ANSWER: The possibility of another military coup in Zimbabwe is a real, clear and present Sword of Damocles that has been menacingly hanging over the country since November 2017. This is because coups invariably beget one another. Zimbabwe will remain in a coup zone until the 2017 coup is cured. The fact that those who led the coup are in power means that there are no prospects of curing the coup in the current scheme of things. The only path to any change in Zimbabwe today is via a military coup or a military-assisted transition.
It is unfortunate, and a very serious indictment of the country’s state politics, that 38 years after independence and five years after adopting a people-driven democratic Constitution Zimbabwe is a military state as a direct result of a military coup.To cure this outside a military coup would require a thorough-going and radical realignment of the balance of forces led by visionary, brave and courageous new generational leaders.Any other proposition is non-starter.
I am encouraged by the fact that there is a visible clash of generations in the country. I see the emergence of a younger generation, which is in the majority and which is also well represented in the military, that is dead set against military rule and its politics of entitlement. The values of Zimbabwe’s new millennials, whom I have described as Generation 40, are antithetical to the values of the nationalist old guard behind the November 2017 coup. The old guard in Zimbabwe is anti-modern, tribal, uneducated, anti-progress, irrational and driven by primitive beliefs such as witchcraft and the like. While it is an issue today, military rule has no future in Zimbabwe. Those who are staking their political careers and business fortunes on military rule in the country are banking on quicksand.

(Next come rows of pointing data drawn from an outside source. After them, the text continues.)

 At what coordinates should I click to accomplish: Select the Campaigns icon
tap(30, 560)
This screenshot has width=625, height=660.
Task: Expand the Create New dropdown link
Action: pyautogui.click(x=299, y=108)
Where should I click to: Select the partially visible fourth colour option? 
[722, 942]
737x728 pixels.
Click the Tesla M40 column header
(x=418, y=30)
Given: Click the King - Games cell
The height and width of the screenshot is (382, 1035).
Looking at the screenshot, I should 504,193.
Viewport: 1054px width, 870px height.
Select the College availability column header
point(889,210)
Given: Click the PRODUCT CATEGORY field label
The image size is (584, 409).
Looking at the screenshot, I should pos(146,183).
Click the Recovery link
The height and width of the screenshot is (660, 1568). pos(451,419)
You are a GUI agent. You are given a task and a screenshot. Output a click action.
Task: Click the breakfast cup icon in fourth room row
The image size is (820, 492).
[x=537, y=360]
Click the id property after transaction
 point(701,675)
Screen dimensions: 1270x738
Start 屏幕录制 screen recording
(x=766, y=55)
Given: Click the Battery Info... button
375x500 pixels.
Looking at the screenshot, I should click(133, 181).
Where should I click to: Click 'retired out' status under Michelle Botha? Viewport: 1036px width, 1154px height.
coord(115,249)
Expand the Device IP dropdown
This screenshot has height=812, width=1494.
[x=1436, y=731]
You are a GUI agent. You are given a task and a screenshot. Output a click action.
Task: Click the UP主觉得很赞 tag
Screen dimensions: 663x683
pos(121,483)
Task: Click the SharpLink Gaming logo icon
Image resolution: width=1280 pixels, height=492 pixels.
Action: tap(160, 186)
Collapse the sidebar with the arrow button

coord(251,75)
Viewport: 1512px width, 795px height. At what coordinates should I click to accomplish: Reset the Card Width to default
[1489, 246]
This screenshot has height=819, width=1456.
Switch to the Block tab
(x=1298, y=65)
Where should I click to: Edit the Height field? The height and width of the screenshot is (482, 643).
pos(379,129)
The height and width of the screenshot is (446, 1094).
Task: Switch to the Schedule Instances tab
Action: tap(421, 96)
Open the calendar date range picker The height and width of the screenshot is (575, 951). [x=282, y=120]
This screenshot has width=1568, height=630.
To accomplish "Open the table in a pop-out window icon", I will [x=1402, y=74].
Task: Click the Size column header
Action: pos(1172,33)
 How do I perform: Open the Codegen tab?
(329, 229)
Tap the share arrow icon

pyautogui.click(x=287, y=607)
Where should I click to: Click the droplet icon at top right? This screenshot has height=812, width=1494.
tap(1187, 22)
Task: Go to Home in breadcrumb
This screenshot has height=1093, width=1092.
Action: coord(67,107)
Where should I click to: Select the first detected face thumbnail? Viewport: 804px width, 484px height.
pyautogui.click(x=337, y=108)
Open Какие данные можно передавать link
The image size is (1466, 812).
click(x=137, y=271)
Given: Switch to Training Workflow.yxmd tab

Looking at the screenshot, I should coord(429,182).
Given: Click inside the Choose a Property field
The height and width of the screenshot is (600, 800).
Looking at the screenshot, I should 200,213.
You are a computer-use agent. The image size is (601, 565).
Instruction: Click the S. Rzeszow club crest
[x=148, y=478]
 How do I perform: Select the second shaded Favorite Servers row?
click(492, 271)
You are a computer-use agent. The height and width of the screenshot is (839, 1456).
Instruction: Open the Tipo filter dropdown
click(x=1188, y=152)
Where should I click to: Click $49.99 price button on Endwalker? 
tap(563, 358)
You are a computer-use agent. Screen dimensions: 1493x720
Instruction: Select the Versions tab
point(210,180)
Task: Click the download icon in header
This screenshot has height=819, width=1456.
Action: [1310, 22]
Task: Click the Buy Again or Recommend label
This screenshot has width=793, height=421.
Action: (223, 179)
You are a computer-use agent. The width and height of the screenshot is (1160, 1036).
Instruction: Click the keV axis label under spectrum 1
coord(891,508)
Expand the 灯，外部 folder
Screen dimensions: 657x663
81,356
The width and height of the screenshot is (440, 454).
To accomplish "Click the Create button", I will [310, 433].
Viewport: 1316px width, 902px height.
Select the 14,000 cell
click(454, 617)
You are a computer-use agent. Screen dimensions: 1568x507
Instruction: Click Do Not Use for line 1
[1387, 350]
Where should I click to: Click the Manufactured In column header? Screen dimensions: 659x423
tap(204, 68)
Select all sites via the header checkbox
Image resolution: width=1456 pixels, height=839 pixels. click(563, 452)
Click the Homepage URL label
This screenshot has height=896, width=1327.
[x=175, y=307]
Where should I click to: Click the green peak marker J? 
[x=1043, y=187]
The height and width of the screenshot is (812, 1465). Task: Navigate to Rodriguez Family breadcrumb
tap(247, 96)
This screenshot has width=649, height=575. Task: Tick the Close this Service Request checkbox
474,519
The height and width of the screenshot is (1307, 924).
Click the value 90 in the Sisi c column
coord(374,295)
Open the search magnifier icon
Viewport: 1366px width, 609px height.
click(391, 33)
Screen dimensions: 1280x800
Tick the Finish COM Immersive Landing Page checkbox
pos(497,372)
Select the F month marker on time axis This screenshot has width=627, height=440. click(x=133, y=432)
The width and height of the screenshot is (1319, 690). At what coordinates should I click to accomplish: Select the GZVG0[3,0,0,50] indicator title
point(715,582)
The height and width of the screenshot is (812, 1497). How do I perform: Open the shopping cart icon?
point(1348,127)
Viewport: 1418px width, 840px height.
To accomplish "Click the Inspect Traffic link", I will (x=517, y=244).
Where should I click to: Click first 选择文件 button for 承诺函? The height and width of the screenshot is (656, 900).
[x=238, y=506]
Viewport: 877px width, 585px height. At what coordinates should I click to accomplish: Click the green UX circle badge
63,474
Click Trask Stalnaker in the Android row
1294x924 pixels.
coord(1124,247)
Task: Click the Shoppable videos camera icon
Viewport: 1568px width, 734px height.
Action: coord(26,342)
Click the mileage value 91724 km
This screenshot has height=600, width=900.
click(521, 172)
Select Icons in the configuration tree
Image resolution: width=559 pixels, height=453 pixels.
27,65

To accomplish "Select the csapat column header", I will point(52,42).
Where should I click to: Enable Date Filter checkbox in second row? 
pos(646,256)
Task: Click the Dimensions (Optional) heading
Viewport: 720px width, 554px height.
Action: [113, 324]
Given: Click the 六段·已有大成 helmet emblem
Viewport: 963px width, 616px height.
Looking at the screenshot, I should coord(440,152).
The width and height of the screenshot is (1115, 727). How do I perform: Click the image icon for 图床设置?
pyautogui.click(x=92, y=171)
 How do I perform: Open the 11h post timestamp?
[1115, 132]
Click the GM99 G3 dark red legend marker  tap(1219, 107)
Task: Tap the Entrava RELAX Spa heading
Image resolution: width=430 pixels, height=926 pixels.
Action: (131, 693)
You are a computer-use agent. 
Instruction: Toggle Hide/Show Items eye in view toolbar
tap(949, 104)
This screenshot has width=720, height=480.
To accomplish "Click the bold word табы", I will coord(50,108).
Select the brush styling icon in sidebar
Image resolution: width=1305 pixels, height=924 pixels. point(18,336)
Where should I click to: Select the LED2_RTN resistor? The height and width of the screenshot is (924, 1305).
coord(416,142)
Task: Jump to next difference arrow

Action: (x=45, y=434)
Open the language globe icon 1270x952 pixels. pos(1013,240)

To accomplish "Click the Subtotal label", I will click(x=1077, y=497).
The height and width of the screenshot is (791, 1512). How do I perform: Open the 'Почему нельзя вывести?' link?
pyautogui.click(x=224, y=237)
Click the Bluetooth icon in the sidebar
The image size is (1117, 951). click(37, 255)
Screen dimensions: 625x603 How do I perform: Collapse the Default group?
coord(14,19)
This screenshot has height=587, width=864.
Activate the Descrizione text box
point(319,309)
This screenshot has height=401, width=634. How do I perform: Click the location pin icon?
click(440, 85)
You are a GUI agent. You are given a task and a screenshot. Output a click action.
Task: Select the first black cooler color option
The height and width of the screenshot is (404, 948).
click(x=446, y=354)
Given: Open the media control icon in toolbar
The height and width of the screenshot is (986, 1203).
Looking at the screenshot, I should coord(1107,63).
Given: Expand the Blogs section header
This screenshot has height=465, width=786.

BSR: Thank you very much Professor Moyo for taking time to have this important conversation with us. Thank you also for your kind words about the BSR. At the BSR we often analyse what key political actors would have said and done. But we thought it would be a good idea to get it from the horse’s mouth, so to speak. I would like to think there will be more opportunities for similar conversations as there is much to speak about. Some readers might say we should have discussed other issues, but this specific occasion was to discuss the events of last November, which we commemorate this month. We will use this opportunity to say the door is open to other actors as we generate this series of “Conversations”. Finally, we wish you all the best with your two books which we hope will add the pot of ideas and thoughts regarding the politics of our nation.